Virginia (D+5) All paper ballots, recount only available in very close elections.  Furthermore, recounts for optically scanned ballots are *rescanned by machine only*.  The machines are supposedly tested before the recount, but that obviously doesn’t defend against certain attacks.  This statute is completely insane in two ways.  If one side simply cheats *a lot*, there’s no recount available at all, and never doing a hand recount, when a major purpose of a recount is to fix machine screwups and defend against machine cheats, is inexcusable.

Arizona (R+3) Mostly paper ballots by mail (~80% of votes) and a mix of paper and BMDs at precincts.  The only recount available is if the vote tally is within 0.1%.  There’s a mandated pre-count check on some machines that compares machine and hand counts for 1-2% of ballots before counting all the ballots.  That’s trivially defeated by telling the machines to be honest for the first X ballots, and the centralized locations of vote-by-mail counting makes it possible to change *a lot* of votes by compromising a very small number of machines in one place, and the lack of a recount allows it to work.  This is effectively the exact system that the video was warning against re: blindly trusting scanning machines.

These states use significant numbers of BMDs or BMD-equivalent DREs, but have hand recounts always available.

> [Exercise instructions]
- A) Decide whether each statement agrees with the text on recount rules, answering yes or no and quoting the words that settle it. (i) Virginia's machines are tested before a recount. (ii) About 80% of Arizona's votes are paper ballots by mail. (iii) Arizona's pre-count check compares machine and hand counts for 10% of ballots.
- B) According to the text on recount rules, how close must Arizona's vote tally be for a recount to be available?
- C) From the text on recount rules, quote the passage that begins at the words "Arizona (R+3) Mostly" and stops after "trusting scanning machines.".
The data are separate from the text on recount rules.

> [Stored rows]

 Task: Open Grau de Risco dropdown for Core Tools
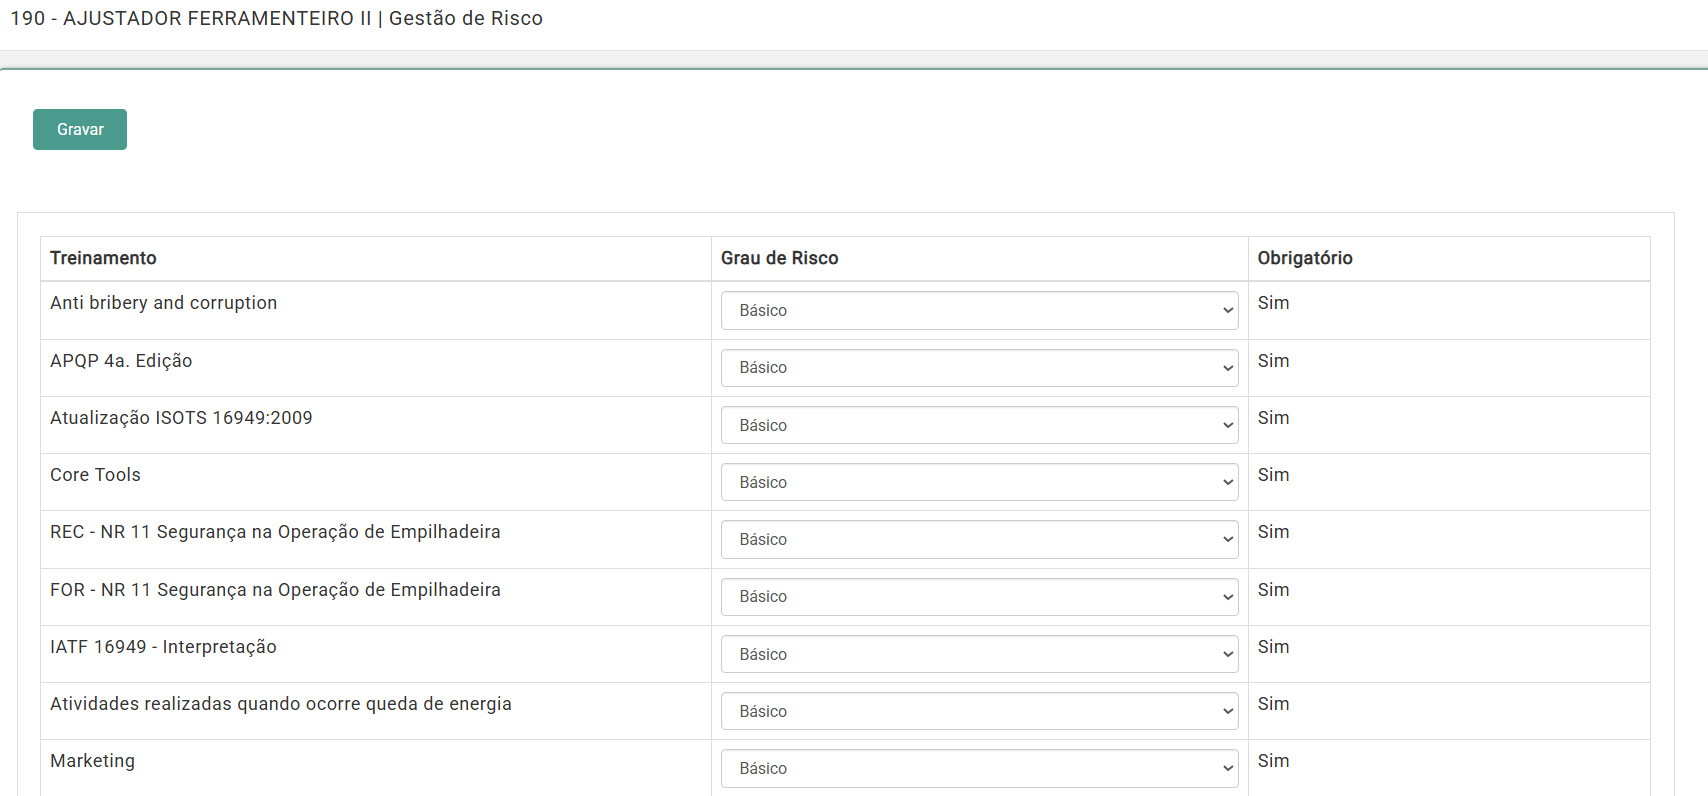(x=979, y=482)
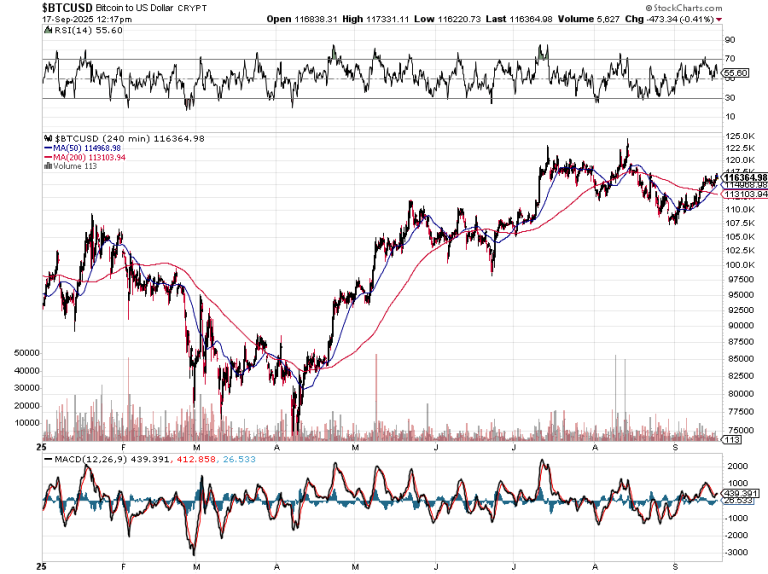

--

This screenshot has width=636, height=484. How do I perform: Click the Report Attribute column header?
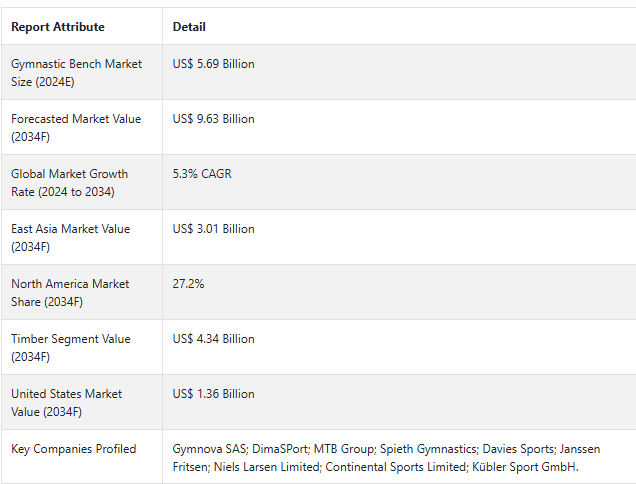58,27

---

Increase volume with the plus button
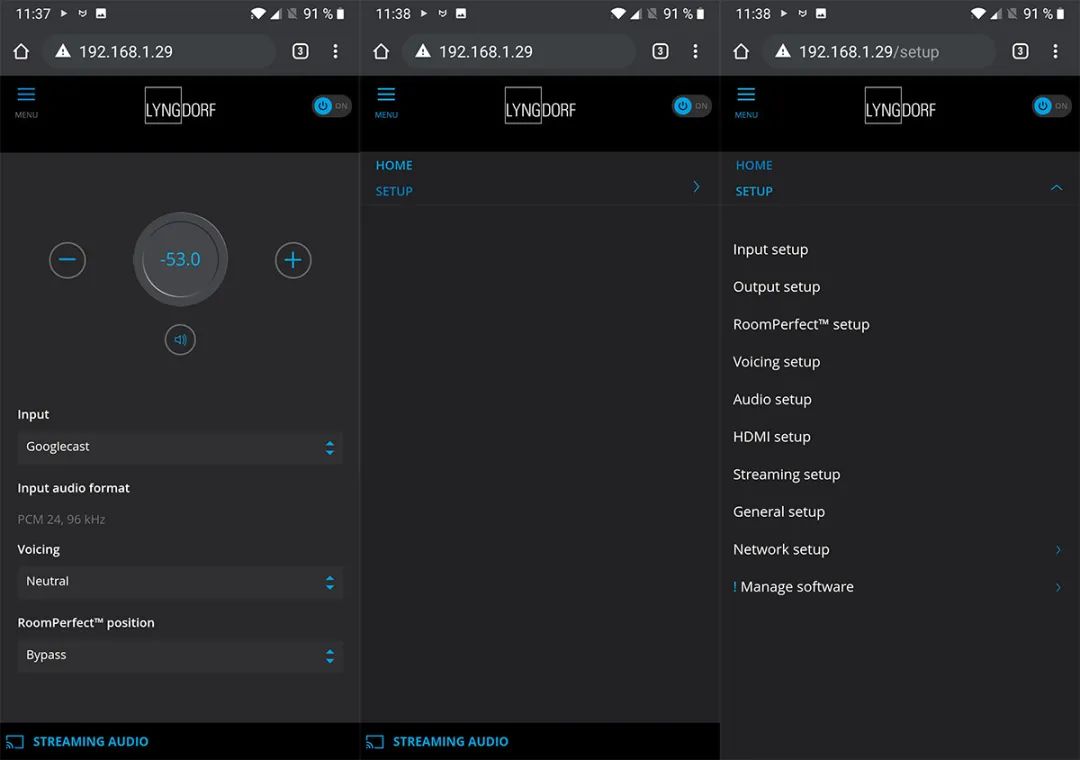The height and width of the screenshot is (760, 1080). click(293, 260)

> [Outputs in order]
- A)
(i) Yes: "The machines are supposedly tested before the recount"
(ii) Yes: "Mostly paper ballots by mail (~80% of votes)"
(iii) No: "compares machine and hand counts for 1-2% of ballots"

- B) The tally must be within 0.1%.

- C)
Arizona (R+3) Mostly paper ballots by mail (~80% of votes) and a mix of paper and BMDs at precincts.  The only recount available is if the vote tally is within 0.1%.  There’s a mandated pre-count check on some machines that compares machine and hand counts for 1-2% of ballots before counting all the ballots.  That’s trivially defeated by telling the machines to be honest for the first X ballots, and the centralized locations of vote-by-mail counting makes it possible to change *a lot* of votes by compromising a very small number of machines in one place, and the lack of a recount allows it to work.  This is effectively the exact system that the video was warning against re: blindly trusting scanning machines.